Whānau at the centre of disability support planning
"We want to make life as normal as possible for the boys."
As a mother of five and one of our Service Coordinators, Gemma expertly balances the demands of her large family while coordinating supports for Kaikaranga clients. For Gemma, whose whānau is a blend of Māori and Tongan heritage, family is everything. In a recent conversation, she opened up about the joys and challenges of raising her two sons, Fetu’u and Haloti.
In our family, Fetu’u isn’t just a name; it’s a reflection of who he is—a star in our whānau. His name literally means ‘star’ in Tongan and Māori, and he truly shines in everything he does. As the eldest boy, Fetu’u takes being a big brother seriously. He loves reading and gaming, but what most people don’t know is that he’s a secret karaoke singer with a fantastic sense of humour that keeps us all laughing.
Then there’s Haloti, our youngest. He may be small, but his personality is huge. He fills our home with laughter and excitement, always finding joy in the little things. He has a special love for animals and his happiness lights up our lives.
Honouring culture through personalised family support
Life hasn’t always been easy for our boys, especially with their disabilities. Fetu’u has Duchenne Muscular Dystrophy, and watching his physical abilities decline has been tough. When he got his first power chair, it was a mix of emotions for us—a big step toward independence for Fetu’u, but also a reminder of the challenges he faces.
Haloti’s journey has been different. Early on, he didn’t speak, avoided eye contact, and often stimmed with his arms and hands. He walked later than other kids and would never sleep. He preferred playing alone rather than with others his age. As a family, we’ve worked together to help Haloti with self-regulation and to encourage him to interact more with others.
Our journey with Kaikaranga started when we were referred by Starship Hospital. Fetu’u’s neurologist and his nurse were there for us right from the start, guiding us through those early days. Their support was crucial and really helped us on our way.
The planning process with Kaikaranga has improved over time. When the boys’ plans were reviewed, we were asked how we wanted support to look for our whānau, and that made us feel respected and understood. It felt more personal, more human. They asked about the boys’ interests, hobbies, and what we hoped for their future, which was really important to us. Kaikaranga connects us to the supports we need.
Our goals and dreams
As a family, our main goal has always been to keep things as normal and independent for the boys as possible. Fetu’u is now more involved in making decisions about his life, and we make sure Haloti gets the support he needs. While we recognise the boys’ disabilities, we also focus on their strengths and abilities. We want to help them achieve their goals in a way that works for them.

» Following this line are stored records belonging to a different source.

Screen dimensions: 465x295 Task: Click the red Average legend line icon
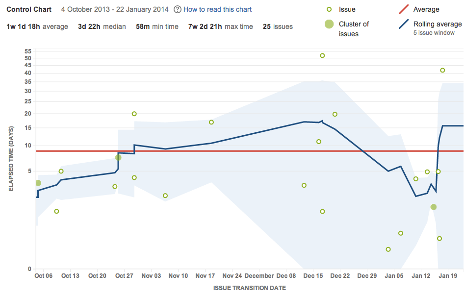(404, 9)
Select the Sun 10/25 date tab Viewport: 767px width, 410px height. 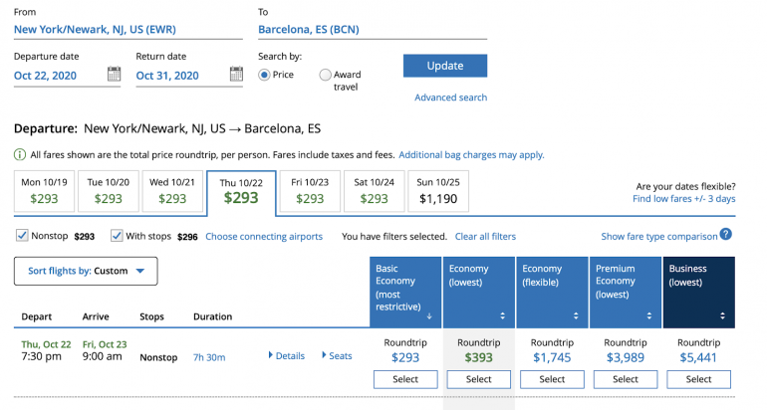(438, 191)
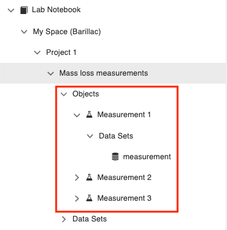Click the Lab Notebook book icon
This screenshot has height=230, width=227.
pyautogui.click(x=24, y=10)

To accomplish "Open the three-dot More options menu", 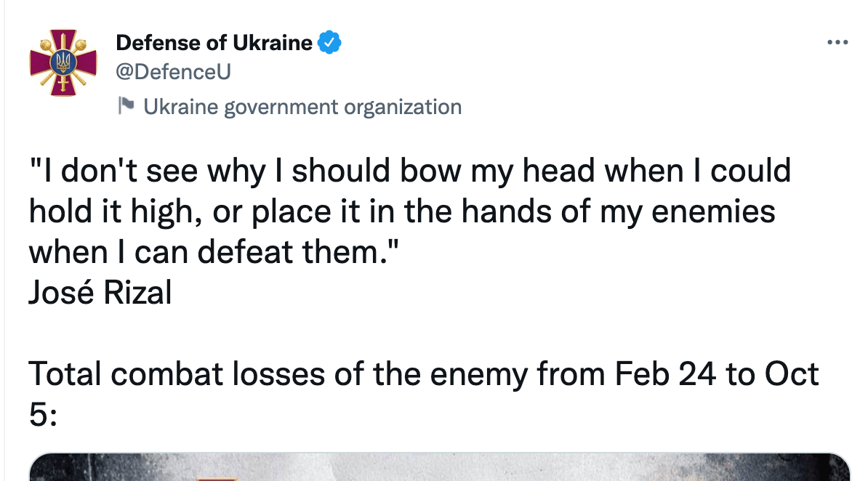I will tap(837, 43).
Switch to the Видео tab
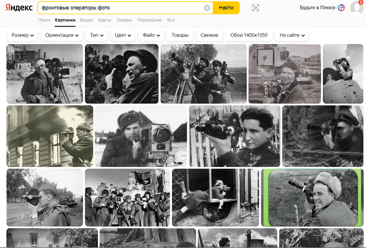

Our hopes for the boys have evolved over time. We’ve had to adjust as their needs change. Kaikaranga’s support has made a huge difference, giving us, as parents, the chance to take a break, and giving the boys opportunities to enjoy life outside the house. They love gaming, going to the zoo, swimming, spending time at Timezone, exploring the museum, and getting creative with arts and crafts.
As a parent who also supports others in similar situations, I’ve learned a few things along the way. First, you know your kids best. Make sure they’re included in decisions about their lives, and don’t be afraid to ask for help. Remember, you’re not responsible for their disability, and your mental health is important. Use the supports available to you and take those much-needed breaks.
It’s also helpful to learn about the different supports out there so you can make the most of them. And, most importantly, find your tribe. We’ve found comfort and strength in connecting with other whaikaha whānau. And don’t forget—you’re doing an amazing job. Ka pai!